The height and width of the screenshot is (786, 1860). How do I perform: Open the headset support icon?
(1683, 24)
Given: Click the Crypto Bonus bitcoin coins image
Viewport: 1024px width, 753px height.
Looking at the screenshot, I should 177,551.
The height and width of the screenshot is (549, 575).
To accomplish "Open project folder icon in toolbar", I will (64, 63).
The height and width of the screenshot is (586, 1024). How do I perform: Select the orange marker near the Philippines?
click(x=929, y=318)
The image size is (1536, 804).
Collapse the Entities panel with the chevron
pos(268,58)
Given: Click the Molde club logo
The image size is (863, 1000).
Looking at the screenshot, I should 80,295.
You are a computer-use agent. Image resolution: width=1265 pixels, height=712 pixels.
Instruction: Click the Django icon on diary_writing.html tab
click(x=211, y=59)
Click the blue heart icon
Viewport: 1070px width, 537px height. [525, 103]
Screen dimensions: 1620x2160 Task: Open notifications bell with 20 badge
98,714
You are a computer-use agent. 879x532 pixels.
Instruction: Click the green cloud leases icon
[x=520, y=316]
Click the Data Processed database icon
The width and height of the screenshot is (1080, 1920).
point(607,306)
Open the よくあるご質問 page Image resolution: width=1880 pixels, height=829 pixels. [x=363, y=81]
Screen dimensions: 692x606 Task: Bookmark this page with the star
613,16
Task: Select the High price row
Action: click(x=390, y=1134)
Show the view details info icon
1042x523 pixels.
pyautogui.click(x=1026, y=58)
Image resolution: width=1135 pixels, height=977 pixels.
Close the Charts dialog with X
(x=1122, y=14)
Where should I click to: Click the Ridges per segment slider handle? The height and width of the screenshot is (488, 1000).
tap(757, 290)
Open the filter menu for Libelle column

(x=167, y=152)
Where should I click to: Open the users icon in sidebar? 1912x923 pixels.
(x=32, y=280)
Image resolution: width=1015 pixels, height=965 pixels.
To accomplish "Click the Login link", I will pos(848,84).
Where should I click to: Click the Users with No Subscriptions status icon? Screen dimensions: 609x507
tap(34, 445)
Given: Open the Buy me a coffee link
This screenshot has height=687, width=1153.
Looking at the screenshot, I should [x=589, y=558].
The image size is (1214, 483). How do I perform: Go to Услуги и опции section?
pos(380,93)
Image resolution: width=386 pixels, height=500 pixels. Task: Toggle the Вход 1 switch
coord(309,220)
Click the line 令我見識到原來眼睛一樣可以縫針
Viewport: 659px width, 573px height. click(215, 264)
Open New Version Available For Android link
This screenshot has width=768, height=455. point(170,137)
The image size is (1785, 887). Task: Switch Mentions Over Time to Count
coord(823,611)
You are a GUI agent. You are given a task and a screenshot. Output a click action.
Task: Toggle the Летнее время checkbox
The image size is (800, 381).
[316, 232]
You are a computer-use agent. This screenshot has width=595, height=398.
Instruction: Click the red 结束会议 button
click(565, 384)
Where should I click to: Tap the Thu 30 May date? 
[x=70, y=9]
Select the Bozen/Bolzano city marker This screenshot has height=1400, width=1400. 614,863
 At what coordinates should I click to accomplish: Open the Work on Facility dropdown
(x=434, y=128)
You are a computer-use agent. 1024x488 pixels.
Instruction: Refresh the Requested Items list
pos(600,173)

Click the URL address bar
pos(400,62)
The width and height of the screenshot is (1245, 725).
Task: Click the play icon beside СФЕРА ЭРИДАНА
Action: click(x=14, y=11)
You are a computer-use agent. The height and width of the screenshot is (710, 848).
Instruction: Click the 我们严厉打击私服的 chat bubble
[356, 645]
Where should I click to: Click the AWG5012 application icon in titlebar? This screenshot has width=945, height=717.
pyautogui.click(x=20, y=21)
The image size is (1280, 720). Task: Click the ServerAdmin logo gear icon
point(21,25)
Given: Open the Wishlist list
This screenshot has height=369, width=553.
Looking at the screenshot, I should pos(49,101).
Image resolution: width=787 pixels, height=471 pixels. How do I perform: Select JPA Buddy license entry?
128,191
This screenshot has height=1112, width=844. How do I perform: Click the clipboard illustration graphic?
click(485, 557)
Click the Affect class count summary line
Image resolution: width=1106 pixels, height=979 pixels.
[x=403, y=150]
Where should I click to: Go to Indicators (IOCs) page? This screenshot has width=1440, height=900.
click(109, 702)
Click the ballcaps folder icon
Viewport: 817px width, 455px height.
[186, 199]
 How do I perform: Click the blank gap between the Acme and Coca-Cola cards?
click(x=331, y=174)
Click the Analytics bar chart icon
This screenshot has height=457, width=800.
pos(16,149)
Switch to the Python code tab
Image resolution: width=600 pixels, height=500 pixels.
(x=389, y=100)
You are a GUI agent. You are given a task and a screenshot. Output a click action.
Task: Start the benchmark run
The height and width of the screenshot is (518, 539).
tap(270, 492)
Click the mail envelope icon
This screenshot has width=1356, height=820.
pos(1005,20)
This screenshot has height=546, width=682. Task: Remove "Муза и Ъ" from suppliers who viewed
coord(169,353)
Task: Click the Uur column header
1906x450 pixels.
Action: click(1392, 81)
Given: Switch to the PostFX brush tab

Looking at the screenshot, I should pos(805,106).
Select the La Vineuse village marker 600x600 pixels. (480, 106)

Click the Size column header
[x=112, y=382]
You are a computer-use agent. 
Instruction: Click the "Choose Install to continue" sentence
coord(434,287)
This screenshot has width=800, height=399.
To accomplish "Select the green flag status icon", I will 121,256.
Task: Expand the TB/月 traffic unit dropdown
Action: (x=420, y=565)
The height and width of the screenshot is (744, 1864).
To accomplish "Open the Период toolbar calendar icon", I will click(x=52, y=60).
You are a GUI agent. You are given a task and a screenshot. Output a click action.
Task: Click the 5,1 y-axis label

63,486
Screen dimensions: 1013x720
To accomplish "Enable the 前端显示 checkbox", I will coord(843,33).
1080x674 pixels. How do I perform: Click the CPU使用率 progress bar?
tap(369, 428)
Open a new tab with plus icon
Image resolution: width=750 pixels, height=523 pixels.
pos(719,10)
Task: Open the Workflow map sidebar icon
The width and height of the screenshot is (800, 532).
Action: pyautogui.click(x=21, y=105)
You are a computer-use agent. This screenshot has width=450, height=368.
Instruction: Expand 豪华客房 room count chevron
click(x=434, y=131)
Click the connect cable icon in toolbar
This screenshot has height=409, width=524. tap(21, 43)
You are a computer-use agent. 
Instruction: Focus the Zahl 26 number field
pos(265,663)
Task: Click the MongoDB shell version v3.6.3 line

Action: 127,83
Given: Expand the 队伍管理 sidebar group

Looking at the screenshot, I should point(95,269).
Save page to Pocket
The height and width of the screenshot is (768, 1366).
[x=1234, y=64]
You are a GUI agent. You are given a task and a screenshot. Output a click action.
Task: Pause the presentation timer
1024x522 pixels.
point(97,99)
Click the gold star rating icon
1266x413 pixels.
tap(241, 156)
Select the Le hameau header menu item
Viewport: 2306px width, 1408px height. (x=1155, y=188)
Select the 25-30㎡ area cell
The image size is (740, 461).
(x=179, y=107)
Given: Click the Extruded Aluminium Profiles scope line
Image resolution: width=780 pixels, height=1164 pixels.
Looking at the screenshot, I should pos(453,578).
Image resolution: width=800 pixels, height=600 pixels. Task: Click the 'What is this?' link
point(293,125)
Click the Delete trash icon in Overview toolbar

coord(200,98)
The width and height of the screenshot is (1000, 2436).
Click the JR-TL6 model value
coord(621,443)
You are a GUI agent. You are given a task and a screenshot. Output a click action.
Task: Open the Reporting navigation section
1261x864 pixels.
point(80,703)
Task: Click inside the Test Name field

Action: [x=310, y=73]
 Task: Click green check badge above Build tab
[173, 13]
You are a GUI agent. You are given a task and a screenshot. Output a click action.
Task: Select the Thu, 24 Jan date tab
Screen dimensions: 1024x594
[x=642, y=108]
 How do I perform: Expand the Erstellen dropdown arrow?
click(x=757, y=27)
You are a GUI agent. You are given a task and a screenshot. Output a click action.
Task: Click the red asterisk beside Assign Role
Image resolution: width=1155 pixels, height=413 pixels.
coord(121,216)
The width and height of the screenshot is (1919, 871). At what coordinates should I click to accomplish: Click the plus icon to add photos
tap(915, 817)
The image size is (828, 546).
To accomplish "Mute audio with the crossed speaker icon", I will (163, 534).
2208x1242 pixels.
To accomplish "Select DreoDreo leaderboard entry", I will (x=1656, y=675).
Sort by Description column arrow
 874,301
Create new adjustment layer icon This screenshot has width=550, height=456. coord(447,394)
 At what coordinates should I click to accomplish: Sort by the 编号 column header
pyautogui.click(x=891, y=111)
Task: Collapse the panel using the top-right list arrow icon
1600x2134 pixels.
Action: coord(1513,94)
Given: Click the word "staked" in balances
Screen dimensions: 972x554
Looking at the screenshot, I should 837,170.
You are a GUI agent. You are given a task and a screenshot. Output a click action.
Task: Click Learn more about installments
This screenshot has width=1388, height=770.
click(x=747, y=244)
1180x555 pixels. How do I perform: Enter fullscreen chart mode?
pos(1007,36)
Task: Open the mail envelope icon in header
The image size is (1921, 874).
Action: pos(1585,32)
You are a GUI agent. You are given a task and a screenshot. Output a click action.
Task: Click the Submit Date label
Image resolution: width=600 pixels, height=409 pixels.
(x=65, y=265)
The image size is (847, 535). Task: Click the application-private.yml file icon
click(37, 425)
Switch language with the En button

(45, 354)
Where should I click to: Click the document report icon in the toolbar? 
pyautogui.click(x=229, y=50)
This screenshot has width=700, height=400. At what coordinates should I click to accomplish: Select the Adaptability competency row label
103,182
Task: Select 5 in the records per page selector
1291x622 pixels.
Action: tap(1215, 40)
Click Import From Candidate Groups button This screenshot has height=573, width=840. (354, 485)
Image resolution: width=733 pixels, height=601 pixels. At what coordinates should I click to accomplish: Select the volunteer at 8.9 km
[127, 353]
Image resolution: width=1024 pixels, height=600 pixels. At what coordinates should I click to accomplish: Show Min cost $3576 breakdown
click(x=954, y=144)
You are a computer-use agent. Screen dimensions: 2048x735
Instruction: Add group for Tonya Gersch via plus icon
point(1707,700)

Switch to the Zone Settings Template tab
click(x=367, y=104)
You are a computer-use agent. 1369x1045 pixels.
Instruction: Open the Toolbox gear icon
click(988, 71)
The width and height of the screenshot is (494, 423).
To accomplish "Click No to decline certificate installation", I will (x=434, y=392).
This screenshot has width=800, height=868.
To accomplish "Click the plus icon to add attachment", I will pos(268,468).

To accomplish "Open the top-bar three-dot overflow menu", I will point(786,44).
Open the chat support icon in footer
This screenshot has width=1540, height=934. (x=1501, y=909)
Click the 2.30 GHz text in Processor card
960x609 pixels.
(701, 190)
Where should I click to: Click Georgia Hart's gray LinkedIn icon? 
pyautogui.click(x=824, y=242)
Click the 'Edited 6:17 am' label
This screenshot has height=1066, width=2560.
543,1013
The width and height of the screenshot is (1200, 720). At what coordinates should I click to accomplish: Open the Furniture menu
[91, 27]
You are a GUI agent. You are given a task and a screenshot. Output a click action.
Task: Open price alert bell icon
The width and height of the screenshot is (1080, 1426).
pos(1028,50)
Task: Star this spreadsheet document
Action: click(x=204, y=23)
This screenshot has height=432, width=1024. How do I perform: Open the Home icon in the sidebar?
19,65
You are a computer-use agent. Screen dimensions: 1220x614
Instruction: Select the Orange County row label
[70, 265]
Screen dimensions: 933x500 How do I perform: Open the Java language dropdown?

+ + + + + + +

_EXERCISE DETAILS:_ What is asked for is an exact copy of the lines above from the one containing "The height and width of the screenshot is (768, 1366)." through the one containing "Given: Click the Extruded", and only those.

_EXERCISE OUTPUT:_
The height and width of the screenshot is (768, 1366).
[x=1234, y=64]
You are a GUI agent. You are given a task and a screenshot. Output a click action.
Task: Pause the presentation timer
1024x522 pixels.
point(97,99)
Click the gold star rating icon
1266x413 pixels.
tap(241, 156)
Select the Le hameau header menu item
Viewport: 2306px width, 1408px height. (x=1155, y=188)
Select the 25-30㎡ area cell
The image size is (740, 461).
(x=179, y=107)
Given: Click the Extruded Aluminium Profiles scope line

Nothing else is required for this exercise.